Task prompt
What are the lines, written out exactly, from the one containing "手机版 (149, 1641)" to the end of the entries below? Include both ends and nothing more.

The data
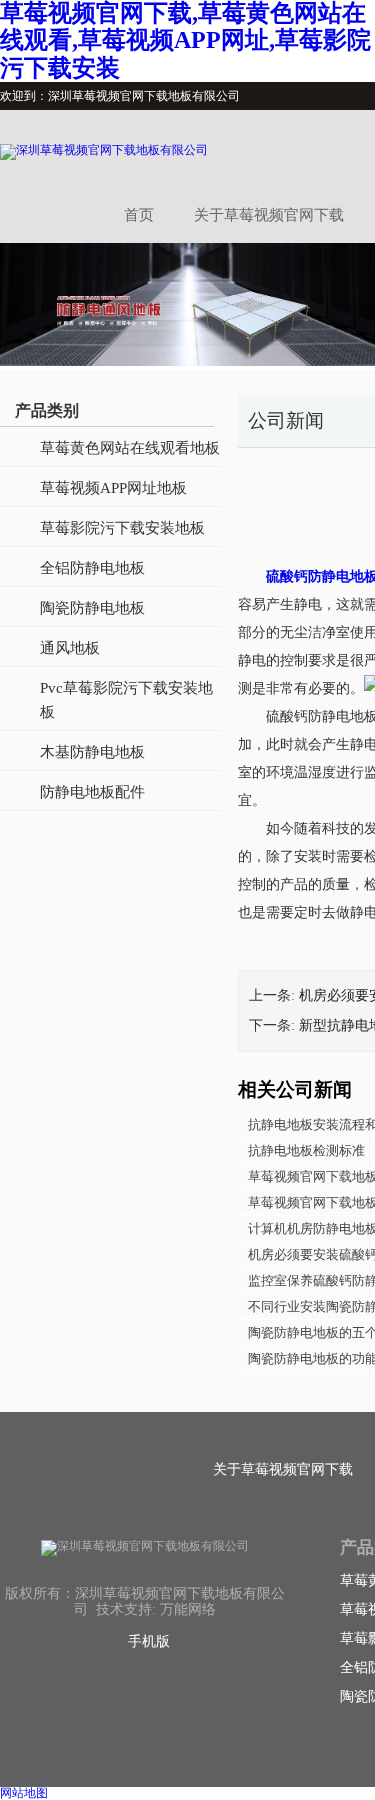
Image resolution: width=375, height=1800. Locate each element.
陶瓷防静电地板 (92, 608)
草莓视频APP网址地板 (113, 488)
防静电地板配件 (92, 792)
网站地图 (24, 1793)
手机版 (149, 1641)
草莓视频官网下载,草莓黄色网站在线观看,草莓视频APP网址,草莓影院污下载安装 (185, 40)
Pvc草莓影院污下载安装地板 (126, 700)
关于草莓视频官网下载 (269, 215)
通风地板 (70, 648)
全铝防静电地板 (92, 568)
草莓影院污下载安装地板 (122, 528)
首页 (139, 215)
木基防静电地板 (92, 752)
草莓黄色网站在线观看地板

Solution below
手机版 (149, 1641)
草莓视频官网下载,草莓黄色网站在线观看,草莓视频APP网址,草莓影院污下载安装 (185, 40)
Pvc草莓影院污下载安装地板 (126, 700)
关于草莓视频官网下载 (269, 215)
通风地板 (70, 648)
全铝防静电地板 (92, 568)
草莓影院污下载安装地板 (122, 528)
首页 (139, 215)
木基防静电地板 (92, 752)
草莓黄色网站在线观看地板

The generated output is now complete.